4.1 Observing and listening: case study 1

In this activity, you will imagine you are listening to a conversation between three children.

Activity 2 Observing children drawing pictures

Timing: Allow about 20 minutes

In the following transcript, Sarah, Mia and Michaela (ages 5 and 6) are drawing pictures of rainforest animals – an activity organised by their teacher. They are working independently. Their teacher is nearby, listening but not participating. As the girls work, they comment on the transformation of their drawings.

Imagine you are listening in on these conversations. What do you learn about the children from ‘eavesdropping’ on them?

Sarah: I draw the tree like THAT [draws].

Michaela: Oh, that’s a nice tree. You drawed a tree beside it.

Mia: I can’t draw a tree. I have to draw a branch. These are the leaves. We did one smaller to this yesterday.

Sarah: You can’t really see it [a bird] because of the branches. It’s hairy. In fact it has fur all around it… [continues drawing] Then a little bit of white.

Michaela: That looks a bit silly. I put the legs all wrong.

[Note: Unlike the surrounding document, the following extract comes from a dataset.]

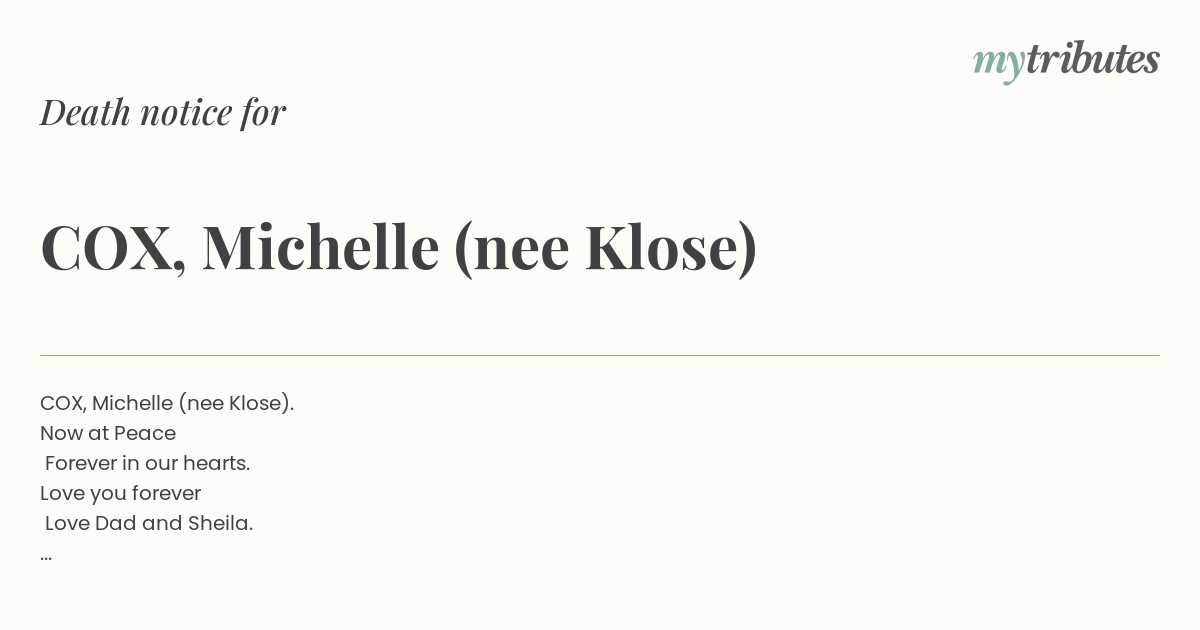Click the horizontal divider line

When you colour it in you won’t see that bit.

Mia: I’ve got a kitten cat at home.

Sarah: I could change this [bird] into a lizard… how do you draw leopard feet?

Mia: Like a cat.

Sarah: Oh, claws!

Michaela: [laughing] I was about to do another leg, a fifth leg!

Sarah: I done a jaguar, a lizard like that, and a chameleon.

Mia: If you come to my house this summer I won’t be there. I’ll be in Serbia. My family is in Serbia and I speak Serbian.

(from Safford and Barrs, 2005, p. 71)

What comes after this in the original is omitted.